Asimismo, en ninguna parte de los fundamentos del auto de vista, se ha determinado que era obligación del trabajador realizar trámite de autorización del trabajo nocturno y la apertura de un libro especial de registro de horas extraordinarias, como refiere el recurrente de forma subjetiva; consecuentemente, no puede a través del recurso de casación incorporar infracciones que no fueron objeto de análisis y resolución en la fase de apelación.

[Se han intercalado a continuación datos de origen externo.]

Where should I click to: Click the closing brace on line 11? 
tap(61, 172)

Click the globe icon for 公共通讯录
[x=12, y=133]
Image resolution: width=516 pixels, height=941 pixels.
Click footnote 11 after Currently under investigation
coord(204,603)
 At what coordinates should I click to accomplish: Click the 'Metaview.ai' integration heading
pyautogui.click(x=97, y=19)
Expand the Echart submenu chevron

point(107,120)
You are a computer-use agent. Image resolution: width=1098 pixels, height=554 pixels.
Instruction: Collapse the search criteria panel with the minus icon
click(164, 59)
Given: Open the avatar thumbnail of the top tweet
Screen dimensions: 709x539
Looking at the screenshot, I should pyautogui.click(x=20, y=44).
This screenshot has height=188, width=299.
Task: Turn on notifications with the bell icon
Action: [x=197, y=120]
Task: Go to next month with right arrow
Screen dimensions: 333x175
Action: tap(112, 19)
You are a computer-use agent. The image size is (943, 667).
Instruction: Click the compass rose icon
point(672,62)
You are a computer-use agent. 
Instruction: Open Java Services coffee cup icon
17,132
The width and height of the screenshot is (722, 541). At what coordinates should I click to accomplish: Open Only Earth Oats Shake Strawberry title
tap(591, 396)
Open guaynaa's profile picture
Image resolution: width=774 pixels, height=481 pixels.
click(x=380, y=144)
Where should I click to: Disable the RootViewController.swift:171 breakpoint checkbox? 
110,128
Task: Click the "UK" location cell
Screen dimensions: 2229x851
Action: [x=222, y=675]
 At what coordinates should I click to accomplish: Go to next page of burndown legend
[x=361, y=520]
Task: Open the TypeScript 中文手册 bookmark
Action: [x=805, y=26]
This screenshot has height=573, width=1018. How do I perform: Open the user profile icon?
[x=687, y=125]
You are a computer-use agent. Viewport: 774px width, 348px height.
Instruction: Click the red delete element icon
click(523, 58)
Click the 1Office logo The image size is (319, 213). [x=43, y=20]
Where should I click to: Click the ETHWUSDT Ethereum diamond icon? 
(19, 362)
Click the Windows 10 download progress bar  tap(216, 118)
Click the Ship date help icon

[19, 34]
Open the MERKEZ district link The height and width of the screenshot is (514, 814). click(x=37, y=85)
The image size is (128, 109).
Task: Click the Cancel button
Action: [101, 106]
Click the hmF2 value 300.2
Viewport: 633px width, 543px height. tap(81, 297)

En consecuencia, es evidente que los argumentos que sustentan el presente motivo de casación, no cumplen con los causales exigidos por el artículo 271 del Código Procesal Civil y los requisitos establecidos en el artículo 274, numeral 3, del mismo código adjetivo, puesto que el recurrente no expresó con claridad y precisión, en qué consisten las infracciones de los artículos 7 y 137 del Código Procesal del Trabajo; deficiencias que de ningún modo pueden suplirse por este Tribunal.
Que, en el marco legal descrito, el Tribunal de Alzada no incurrió en trasgresión, violación o errónea aplicación de normas, ni en la interpretación errónea o aplicación indebida de la ley al CONFIRMAR la sentencia de primera instancia como se acusó en los recursos de fojas 170 a 171 y de fojas 175 a 179, correspondiendo, en consecuencia, aplicar el parágrafo II del artículo 220 del Código Procesal Civil, con la facultad remisiva del artículo 252 del Código Procesal del Trabajo.
POR TANTO: La Sala Contenciosa, Contenciosa Administrativa, Social y Administrativa Primera del Supremo Tribunal de Justicia, con la facultad prevista en el numeral 1 del artículo 184 de la Constitución Política del Estado y en el numeral 1 del parágrafo I del artículo 42 de la Ley de Órgano Judicial, N° 25 de 24 de junio de 2010 declara INFUNDADOS los recursos de fojas 170 a 171 y de fojas 175 a 179; en consecuencia, mantiene firme y subsistente el auto de vista de fojas 161 a 167, pronunciado por la Sala Primera Social y Administrativa, Contenciosa y Contencioso Administrativa del Tribunal Departamental de Justicia de Cochabamba.
Sin costas ni costos al ser ambas partes recurrentes.
Regístrese, notifíquese y devuélvase.